Hegel can reach these anticipations of the future because a very truly great step in philosophic cognition is made only when a new way of reaching freedom has become possible, as it had with the French Revolution. If at that point you do not cramp your thoughts, then you will first be amazed on how very close to reality-the reality of the present which includes the elements of the future-thought really is.

To me, that is why Hegel makes so much of the method. It is not because that is all we get from Hegel – method – but because the end and the means are absolutely inseparable.
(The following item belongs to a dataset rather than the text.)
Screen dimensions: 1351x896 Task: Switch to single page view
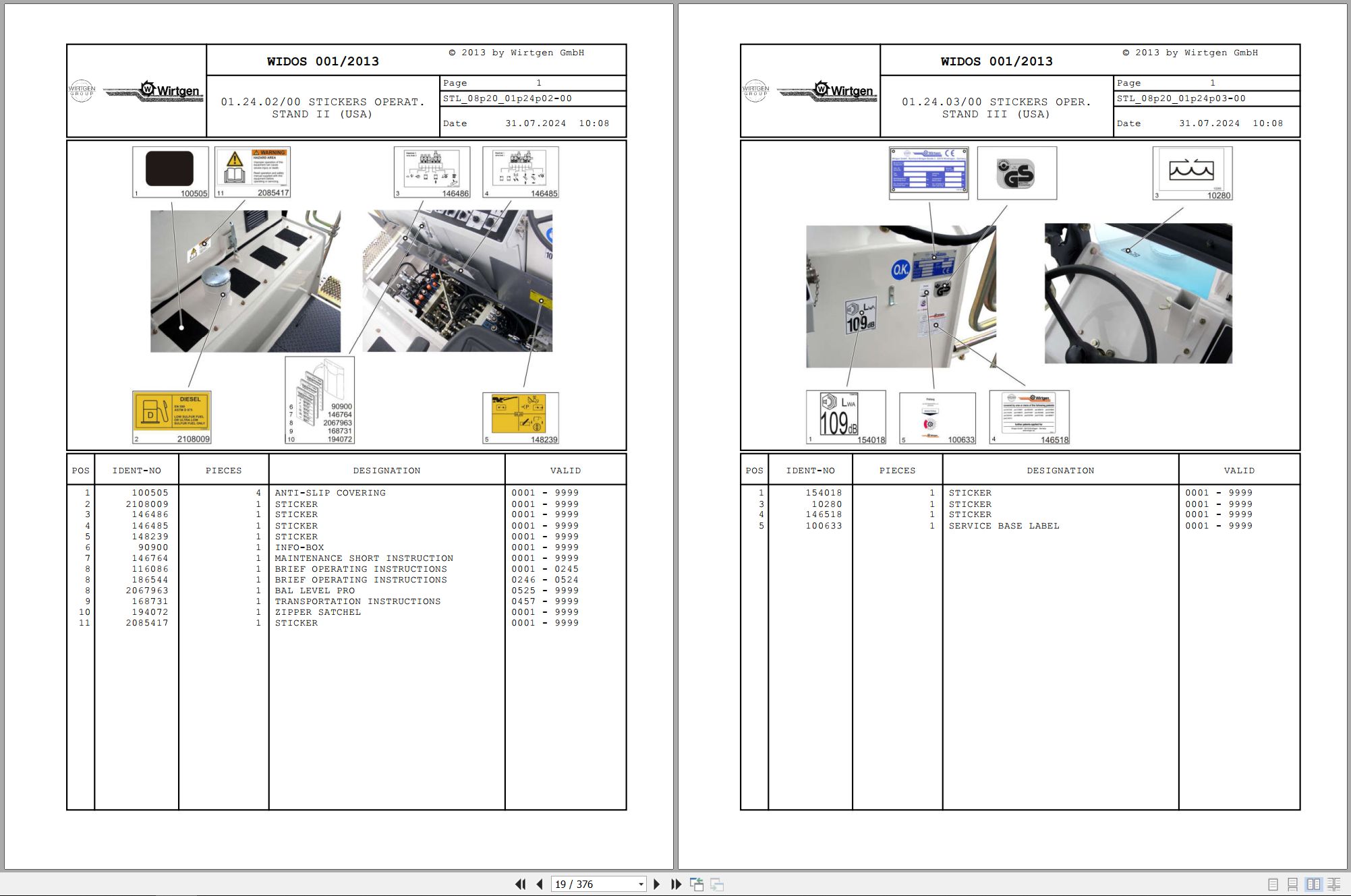click(x=1273, y=885)
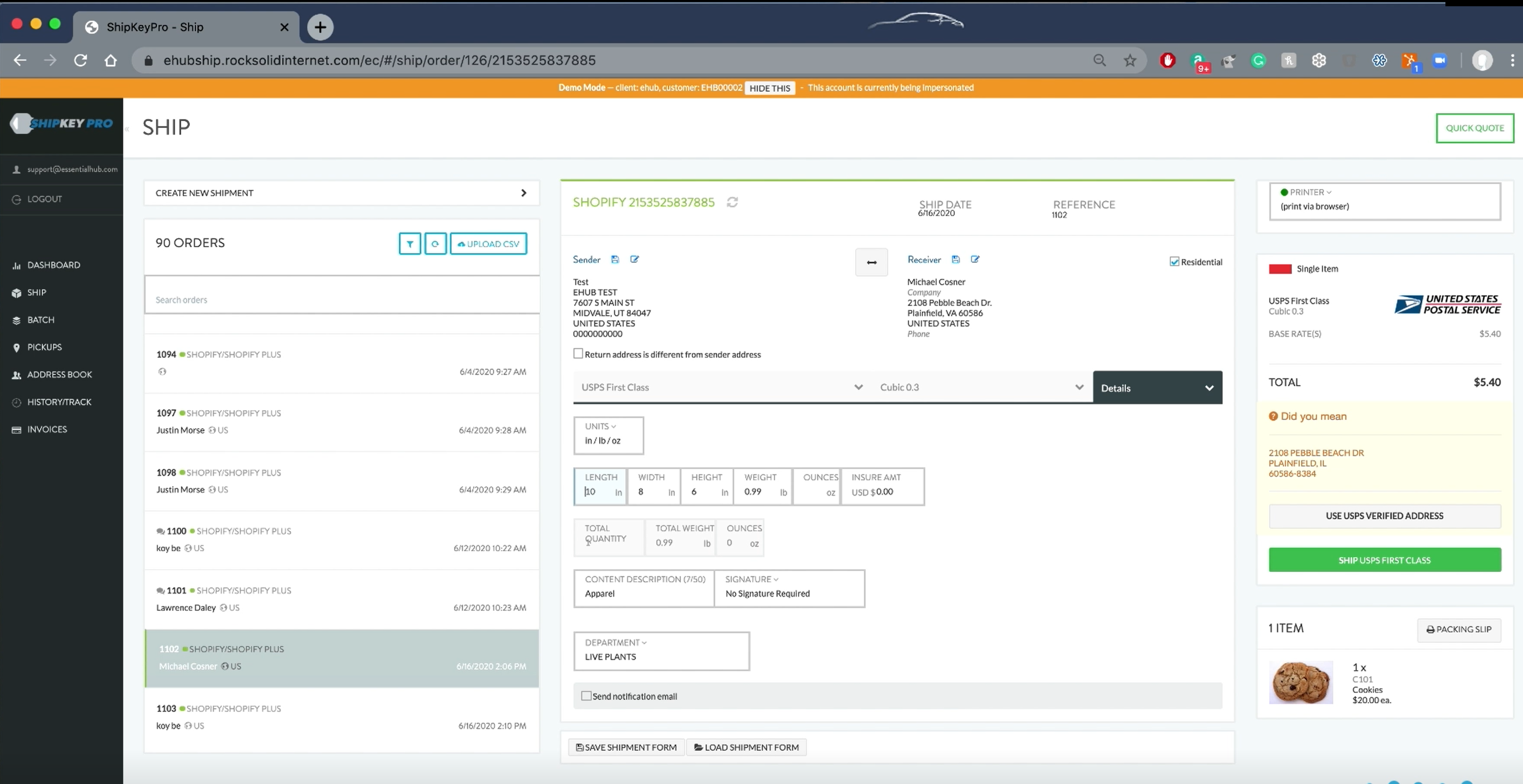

Thus, on p. 468, Hegel writes: "The method therefore is both soul and substance, and nothing is either conceived or known in its truth except in so far as it is completely subject to the method; it is the peculiar method of each individual fact because its activity is the Notion." It isn't true, for example, as Lenin stated, that Hegel ended this chapter at the point [SLII, p. 485; SLM, p. 843] where Notion and reality unite AS NATURE, which Lenin translated to mean as Practice. In this final paragraph, Hegel proceeds on to show the link back from Nature to Mind, and of course we know that those two transitions were in themselves two full books.(5)

Or as Hegel puts it: "The transition here therefore must rather be taken to mean that the Idea freely releases itself in absolute self-security and self-repose. By reason of this freedom the form of its determinateness also is utterly free – the externality of space and time which is absolutely for itself and without subjectivity" [SLII, p. 486; SLM, p. 843].

Marcuse thinks that it is this statement about the Idea releasing itself freely as Nature, "this statement of putting the transition forward as an actual process in reality that offers great difficulty in the understanding of Hegel's system." But he himself doesn't attempt to overcome these difficulties. On the contrary, he disregards them, accepting the idea that it is a closed ontology and the best we can do is take this method and use it as a critical theory.

One thing is clear to me, that when Hegel wrote that the "transcendence of the opposition between Notion and Reality, and that unity which is the truth, rests upon this subjectivity alone" [SLII, p. 477; SLM, p. 835], the subjectivity was certainly not to be that of the philosopher, despite all of Hegel's hopes that it would be, but that of a new, lower, deeper layer of "world spirit," or, to be specific, the proletariat and those freedom-fighters in backward Africa, who just will freedom so much that they make it come true. For what happens after [the revolution], however, that truth must arise not only from the movement from Practice, but also that FROM THEORY. The negation of the negation will not be a generality, not even the generality of a new society for the old, but the specific of self-liberation, which is the humanism of the human BEING, as well as his philosophy.

NOTES

  1. Although the Doctrine of the Notion or Subjective Logic is, Hegel writes, "the third part of the whole" [SLII, p. 209; SLM, p. 575] it was originally published as volume two of the SCIENCE OF LOGIC in 1816. Parts One and Two, the Doctrine of Being and the Doctrine of Essence were first published four years earlier in volume one, entitled "The Objective Logic."
  2. Nikolai Bukharin, HISTORICAL MATERIALISM: A SYSTEM OF SOCIOLOGY (New York: International Publishers, 1925). This work was attacked for its "positivistic Aristotelianism" by Antonio Gramsci. See Gramsci, SELECTIONS FROM PRISON NOTEBOOKS (New York: International Publishers, 1971), p. 437.
  3. Dunayevskaya has here apparently shortened the phrase "self-determination is applied to them only externally" [SLII, p. 391; SLM, p. 750].
  4. These letters are included in THE PHILOSOPHIC MOMENT OF MARXIST-HUMANISM (Chicago: News and Letters, 1989).
  5. Hegel's PHILOSOPHY OF NATURE and PHILOSOPHY OF MIND.
    Marcuse, REASON AND REVOLUTION, p. 166.